Olhando para o público, o relato de Jaqueline Teles de Oliveira dá voz à realidade de quem aprendeu a sobreviver com o que tem, em um momento em que o mundo parece andar tão insensível. “Aqui é o nosso lar, porque na verdade, se eu tivesse condições de pagar o aluguel, eu não estaria aqui. Eu estou aqui porque não tenho para onde ir. Eu moro aqui, a gente não está aqui porque é uma diversão”, declara no teaser do documentário, com cerca de um minuto e meio de duração.

A trajetória de Jaqueline é uma, entre as muitas famílias no Morro do Mandela, que também dividem a tela com outros cinco personagens reais também dividem a própria experiência como moradores da “favela que não existe”. O documentário faz parte do Projeto Yalodê, que começou com a tentativa do Pai de santo Augusto de Lógunedè, de combater a intolerância religiosa e levar ajuda a quem precisa.

Voluntários do projeto e moradores durante a gravação de Mandela (Foto: Renan Dalago)

Depois de uma campanha de arrecadação não perecíveis que conseguiu apenas cinco quilos de alimentos não perecíveis e da dificuldade em conseguir que as “pessoas ajudem o próximo quando falta até para si mesmo”, Augusto decidiu mudar de tática e para isso contou com a jornalista Yorrana Della Costa e o publicitário Renan Dalago, responsáveis pelas imagens, produção e edição do documentário roteirizado por ele.

“Foi o momento em que pensei: Bom se existem pessoas insensíveis a dor do outro, então precisamos mostrar a realidade. A ideia é mostrar a existência das favelas. O Centro, a parte central, não tem favelas, mas se você for para as extremidades, vai encontrar quem vive nessa situação. Acredito que quando as pessoas tomam consciência do que acontece ao redor, elas passam a ver o outro de forma mais humana. Foi um meio de ser a voz deles através do projeto.”, explica.
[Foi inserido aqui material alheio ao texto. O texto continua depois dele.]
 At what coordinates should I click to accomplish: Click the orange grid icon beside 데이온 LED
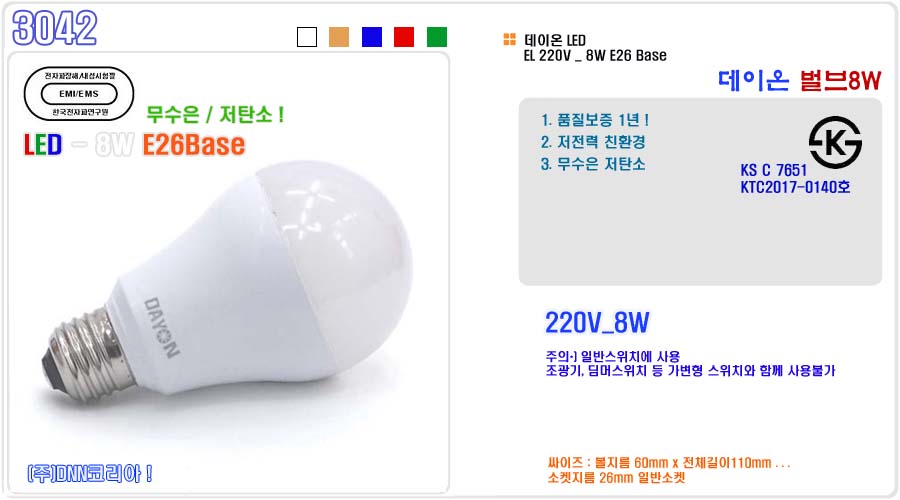point(509,39)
A esperança é que o projeto possa fazer mais pela comunidade aumentando a rede apoio. As primeiras imagens já estão circulando nas redes sociais do Yalodê e a previsão é que o documentário inteiro esteja disponível em cerca de duas semanas, já que a execução é feita pelos filhos de santo, que conciliam a vida profissional e o trabalho voluntário, feito nas horas livres.

Augusto conta que o projeto começou com uma ação social, “sem noção das proporções que tomaria, mas com o desejo de fazer o bem” há cerca de cinco anos. “Fomos até a Cidade de Deus, organizamos uma ação levando em torno de 600 cachorros-quentes para a criançada. Depois disso foram kits de doces perto de são damião, era apenas uma vez ao ano, mas tomamos gosto pelas coisas e hoje fazemos ações cerca de uma vez ao mês”.

Jaqueline é uma entre as cinco moradoras que decidiram narrar a própria história no documentário (Foto: Renan Dalago)

Apesar de realizado por uma casa de axé, espaço ligado a religião de matriz africana, a ideia não é promover ideais religiosos. Entre os 70 voluntários do projeto, Augusto ressalta que existem evangélicos, católicos e kardecistas e está aberto para qualquer um que queira ajudar.

Ainda assim, existe quem se afaste do projeto ou recuse doações pelo preconceito religioso, ato que os voluntários tentam combater apresentando uma abordagem cultural. “Por exemplo, durante as festividades de yabás, divindades africanas femininas, as mulheres vestiram a roupa de baiana, com muita cor, e apresentaram danças com músicas na língua yorubá, de matriz africana. Acaba virando uma apresentação, que ajudou as pessoas a entenderem melhor o que é a nossa cultura. Existe o preconceito, mas você precisa colocar a cara no sol e fazer”, conta.